Note: MA students require consent of instructor.Spectacle and surveillance have been central tactics in the production of political power since at least the early modern era, when the pageants of the Sun King, Louis XIV of France, were accompanied by the spies of Cardinal Richelieu, who kept careful watch for potential rebellion in the provinces. The British empire’s musterings of uniforms, ribbons, and banners in mass formations of loyal subjects were probably as important to the maintenance of imperial power as the actual mustering of armed conflict. At the same time, Jeremy Bentham’s panopticon envisioned a world of incarcerated subjects, all exposed to the gaze of power at all times.  How does it stand with the relation of spectacle and surveillance today, the age of total information storage, retrieval, and big data?  The overall purpose of this seminar will be to reflect on the dialectical pairing of spectacle and surveillance as modes of image power—that is, power over subjects in the case of spectacle, over objects in the case of surveillance—and as modes of governing in our contemporary age of Big Data. While we are interested in the history of this pairing in theoretical discourses on visual culture, politics, law, media, and iconology, our major emphasis will be on contextualizing and analyzing the present state of the surveillance/spectacle dynamic, as well as exploring all the forms of resistance.Readings will include Michel Foucault, Guy Debord, George Orwell, Glenn Greenwald and selected films dealing with surveillance and spectacle.

2014-2015 Winter

36200 Early-Modern Aesthetics and French Classicism

(FREN 36200)

Though “aesthetic” philosophy first developed as an autonomous field in the mid-eighteenth century, it has important roots in earlier seventeenth-century debates concerning literature and the arts. In the wake of Cartesian rationalism, could reasoned method be reconciled with non-rational creativity, or decorous order with the unruly “sublime”?  Just what kind of “truth” was revealed by poetry or painting?  We will consider the relation between literature and other media (including music, opera, and the visual arts) and gauge the impact of French classical criticism on the broader European scene, considering its reception and contestation in Britain, Italy, Spain and Germany.  Among the authors considered will be Descartes, Pascal, Boileau, Molière, Félibien, Du Bos, Addison, Hutcheson, Vico, Montesquieu, Diderot, and Herder.  Course conducted in English, but reading knowledge of French is required;  students  taking course for French credit must do all written work in French.

2014-2015 Autumn

27114 Faust, Myth of the Modern World

(GRMN 27114)

In this course, we will consider three renderings of the Faust myth: Johann Wolfgang von Goethe’s Faust, Part One, Heinrich Heine’s “dance poem” Faust, and Friedrich Murnau’s expressionist film Faust. In addition to these core readings/viewings, we will study the origins of the Faust myth in sixteenth-century Germany and survey its many transformations across art, literature, and music.

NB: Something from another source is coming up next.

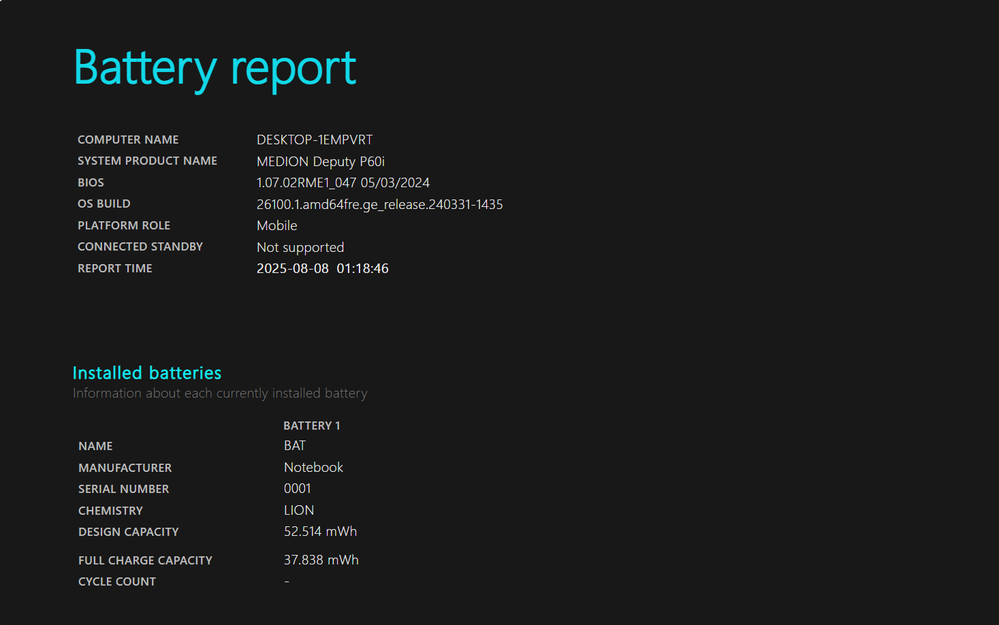Click full charge capacity 37.838 mWh
The height and width of the screenshot is (625, 999).
[x=321, y=560]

This course is an excellent introduction to the history of German literature and culture. All readings and class discussions will be in German.

2014-2015 Autumn

50203 Comparative Literary History

This seminar pursues a twofold agenda. First, we will survey the history of criticism and theoretical reflection on change, evolution, receptivity, and traditionality in literature. Second, we will debate how the writing of literary histories – whether national or comparative, form- or author-centered, “continuist” or period-based – can be approached today, and how such work may be useful for other kinds of literary scholarship. In addition to literary theorists, we will read pertinent work in cultural history, philosophy of history, and history of art. Texts discussed to include works by Hegel, Burckhardt, Veselovsky, Warburg, Benjamin, Tynianov, Bakhtin, Blumenberg, Jameson. This course fulfills the winter core requirement for first-year Ph.D. students in Comparative Literature.

2014-2015 Winter

34810 MAPH Poetics Core Course

(MAPH 34800,ENGL 34800)

This intensive seminar focuses on recurrent tensions in poetics: for instance, voice and text, object and event, semantics and prosody, invention and representation. The historical span will reach from Plato to Prynne, and discussion will advance between constellations of poems and theoretical texts.